Bij het formuleren van de kwaliteitseisen wordt een beroep gedaan op zowel de beroepsgroep als de afnemers in het justitiële domein. Daaraan is intussen vormgegeven door middel van de onlangs ingestelde Commissie Kwaliteitseisen tolken en -vertalers in het justitiële domein, onder leiding van de oud-president van het Gerechtshof Den Bosch, mr. A.J.W.M. Jurgens (Staatscourant 29 december 2003, nr. 250, pagina 63).

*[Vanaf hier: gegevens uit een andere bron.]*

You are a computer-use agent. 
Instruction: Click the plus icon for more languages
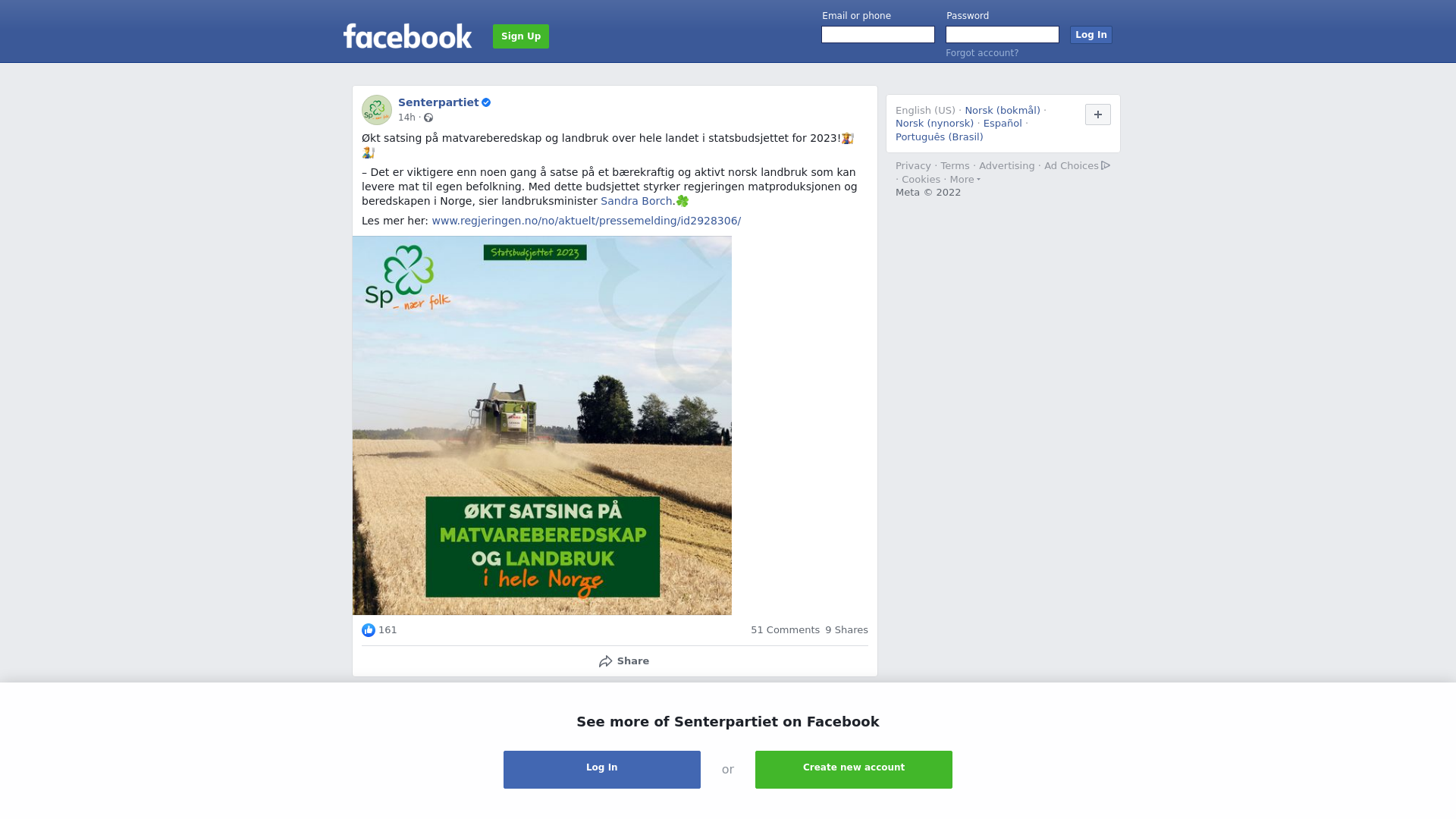point(1098,115)
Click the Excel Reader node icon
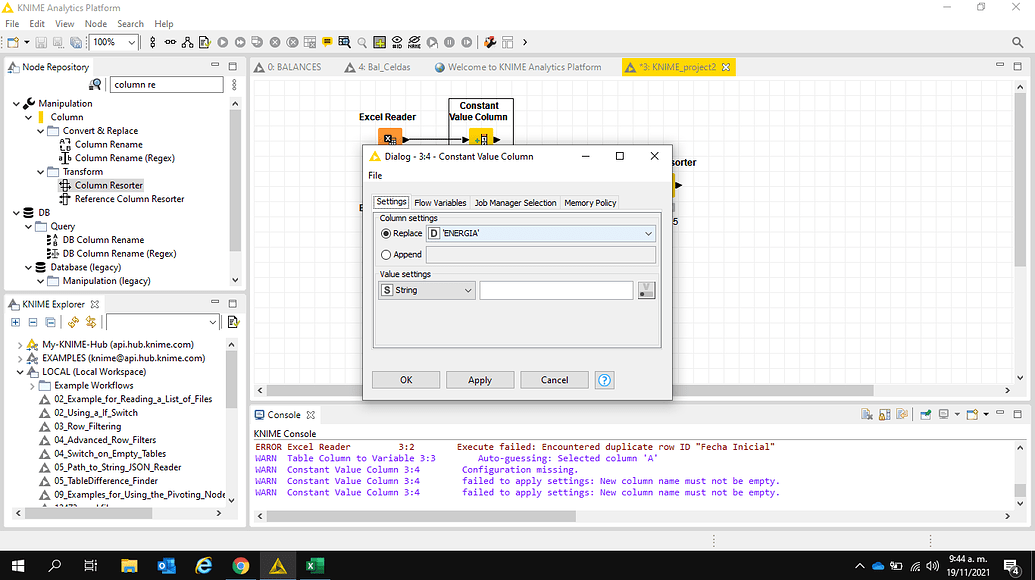The image size is (1035, 580). point(389,138)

Het voorgenomen wettelijke kader voor het terrein van politie en justitie moet samen met een openbaar toegankelijk landelijk kwaliteitsregister zorg dragen voor meer transparantie in de markt. Effectieve mededinging in de markt voor tolkdiensten komt zo gemakkelijker tot stand. Dit is vooral in het belang van de (publieke) afnemers van tolkdiensten. Het openbaar via Internet toegankelijke kwaliteitsregister zal voorlopig door de Raad voor Rechtsbijstand te Den Bosch worden beheerd. In overleg met de verschillende justitiële afnemers van tolk- en vertaaldiensten zal worden bezien hoe een goede overgang van verschillende bestaande registers kan worden gerealiseerd.

Het vierde uitgangspunt: vrije tariefvorming

Sinds 1 oktober 2003 zijn de uurvergoedingen voor alle tolken, met uitzondering van persoonsgebonden tarieven, geharmoniseerd. Geharmoniseerde vergoedingen, zo constateert de werkgroep, verhouden zich niet goed met het vierde uitgangspunt van het eindmodel. Tegelijkertijd constateert de werkgroep dat het niet wenselijk is de vaste vergoedingen direct los te laten. De verschillende spelers in de markt moeten hun werkwijze immers op een groot aantal punten kunnen aanpassen. Het direct vrijlaten van de tarieven zou wellicht teveel van deze spelers vergen waardoor stagnatie in de dienstverlening kan optreden. Het door de werkgroep geschetste dilemma wordt door het kabinet gedeeld. Het kabinet is daarom in overleg met de Nederlandse Mededingingsautoriteit over de wijze waarop het bestaande systeem van door de overheid vastgestelde vaste vergoedingen (geleidelijk) losgelaten kan worden. Daarbij valt te denken aan een systeem van maximumvergoedingen of bandbreedtes waarbinnen de vergoedingen vrij kunnen fluctueren.

Evaluatie

Het kabinet is van mening dat een herordeningoperatie langs de lijnen van de vier uitgangspunten leidt tot een kwalitatief goed en financieel beter beheersbaar stelsel voor de inzet van tolken en vertalers. Om zicht te krijgen op de effecten van de herordening zal kritisch de vinger aan de pols worden gehouden en zullen jaarlijkse evaluatiemomenten worden ingebouwd voor een periode van vier jaar. Deze evaluatiemomenten aan de hand van heldere criteria bepalen of de met de herordening beoogde doelen ook daadwerkelijk worden bereikt. Over de vormgeving van de evaluatie zal de Kamer medio 2004 worden geïnformeerd.

De Minister van Justitie,

J. P. H. Donner

De Minister voor Vreemdelingenzaken en Integratie,

M. C. F. Verdonk


XNoot
1

Ter inzage gelegd bij het Centraal Informatiepunt Tweede Kamer.